Häuser aus Holz, Lehm oder sogar aus Müll sind Alternativen zum Bauen mit Steinen oder Beton. Am Samstag, 22. September 2018, 17.35 Uhr, berichtet “plan b” im ZDF über “Das Haus von Morgen – Wie Bauen revolutioniert wird”. So errichten zwei Deutsche Hochhäuser aus Holz, entsteht in Paris ein ganzes Stadtviertel in Lehmbauweise und in Rotterdam ein Bürogebäude aus Recyclingmaterialien. “plan b” begleitet Visionäre und zeigt, wie nachhaltiges Bauen möglich ist.

Die Berliner Architekten Tom Kaden und Markus Lager bauen Häuser aus Holz, einem nachwachsenden Rohstoff, der dazu auch noch CO2 bindet.

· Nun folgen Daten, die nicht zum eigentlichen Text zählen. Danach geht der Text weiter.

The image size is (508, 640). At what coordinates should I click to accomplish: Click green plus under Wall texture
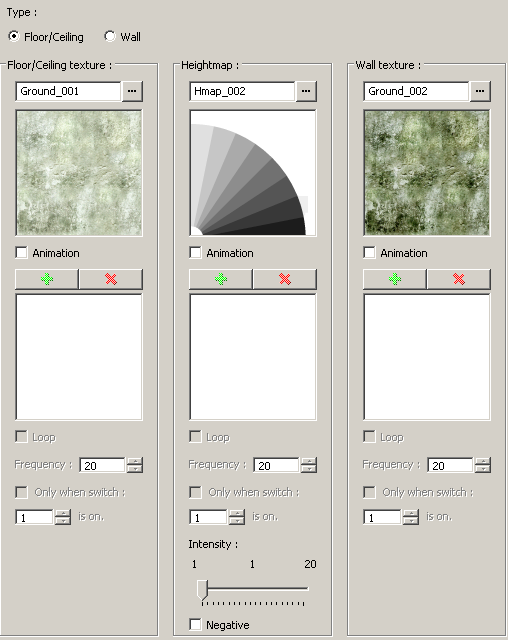click(395, 279)
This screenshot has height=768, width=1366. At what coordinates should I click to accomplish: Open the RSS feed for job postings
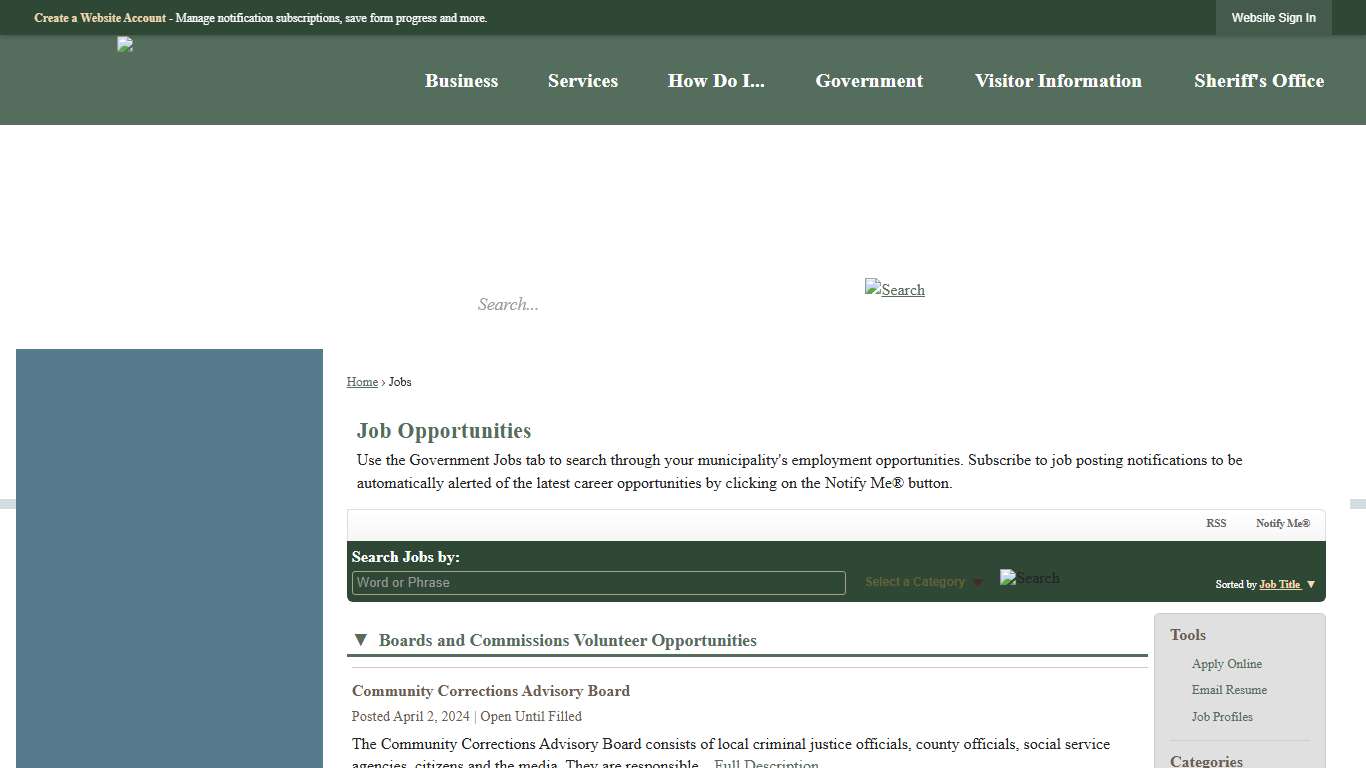[1216, 523]
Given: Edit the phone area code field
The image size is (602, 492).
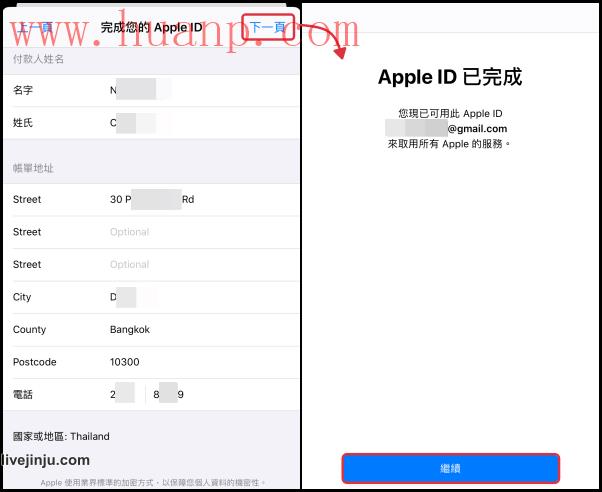Looking at the screenshot, I should coord(124,394).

Baurechtlichen Hindernissen zum Trotz errichten sie in Heilbronn gerade Deutschlands erstes zehngeschossiges Holzhochhaus, das dazu auch noch fast vollständig recyclebar ist.

Der österreichische Bauunternehmer Martin Rauch will ganz auf Beton verzichten, weil der Sand für die Zementherstellung knapp und immer teurer wird und ein Großteil der hochwertigen Baustoffe irgendwann auf der Sondermülldeponie landet – wiederverwertet oder recycelt wird kaum. Seit 35 Jahren experimentiert Martin Rauch mit Lehm, einem traditionellen Baustoff, mit dem in vielen ärmeren Ländern der Welt noch heute Häuser errichtet werden. Nicht nur sein eigenes Haus baute er nach der sogenannten Stampflehmmethode, sondern auch Wohnhäuser und Gewerbegebäude für Unternehmen. Jetzt möchte er dabei mithelfen, wenn in Paris ein neues Wohngebiet aus Lehm entsteht.

Der holländische Architekt Floris Schiferli will alte Stahlträger, Fenster oder Holzverschalungen wiederverwenden – seiner Meinung nach dürfen Häuser keine Einwegprodukte bleiben. Beweisen will er seine Vision mitten in Rotterdam: Aus den Materialien eines abgerissenen Hauses entsteht dort gerade ein neues Gebäude.